*Problem statement*: Give only the number of lines in the records below that contain the word "This".

*Extracted information*:
'''

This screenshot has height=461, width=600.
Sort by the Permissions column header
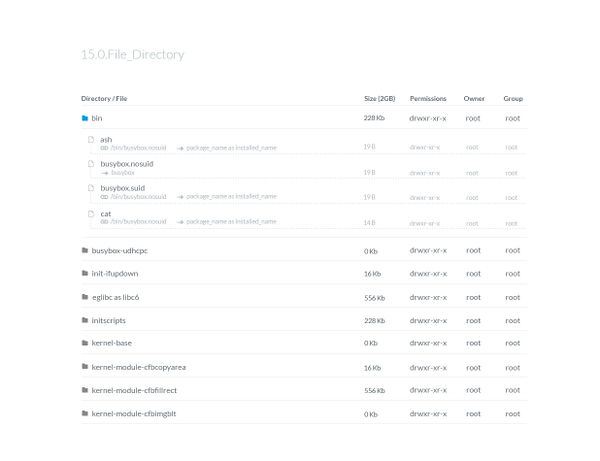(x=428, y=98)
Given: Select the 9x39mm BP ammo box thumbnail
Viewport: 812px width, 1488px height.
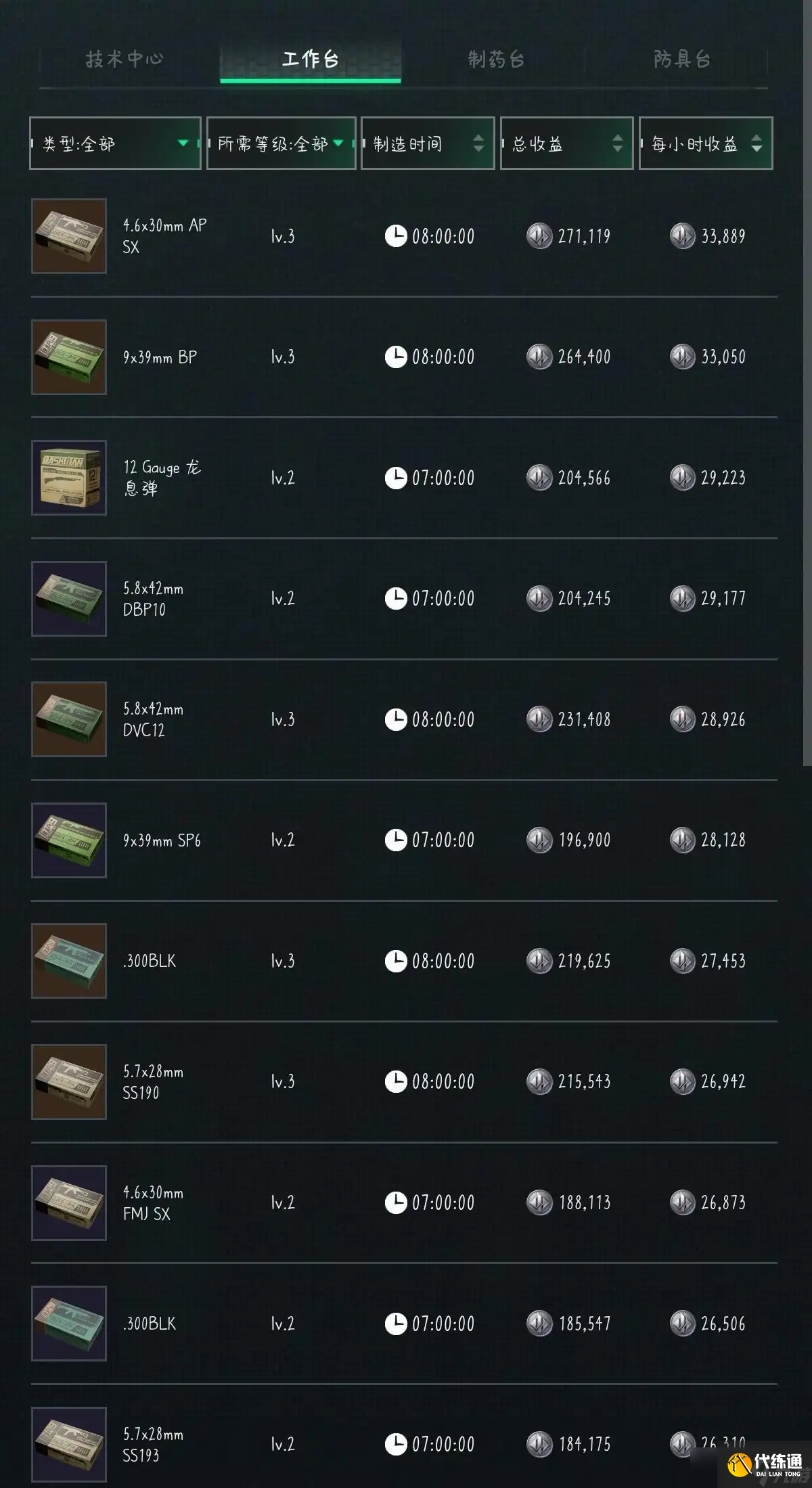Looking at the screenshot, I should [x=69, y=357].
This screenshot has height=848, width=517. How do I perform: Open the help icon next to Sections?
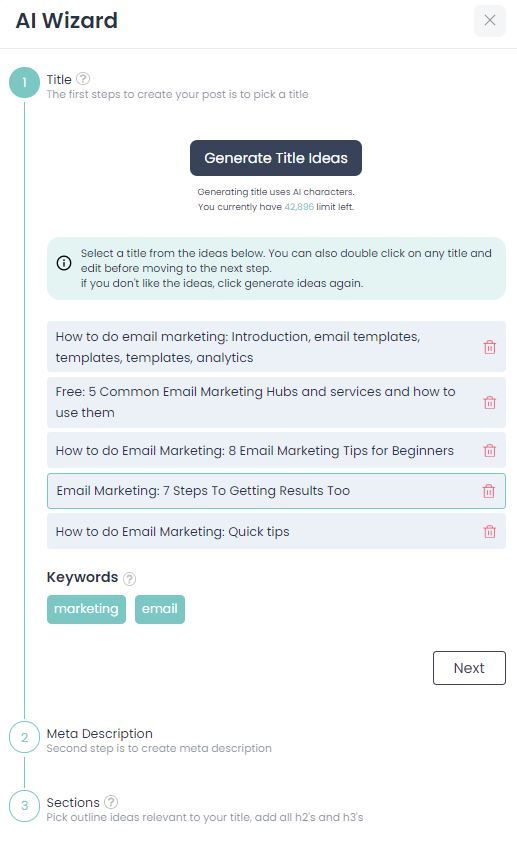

'''

*Exercise solution*: 2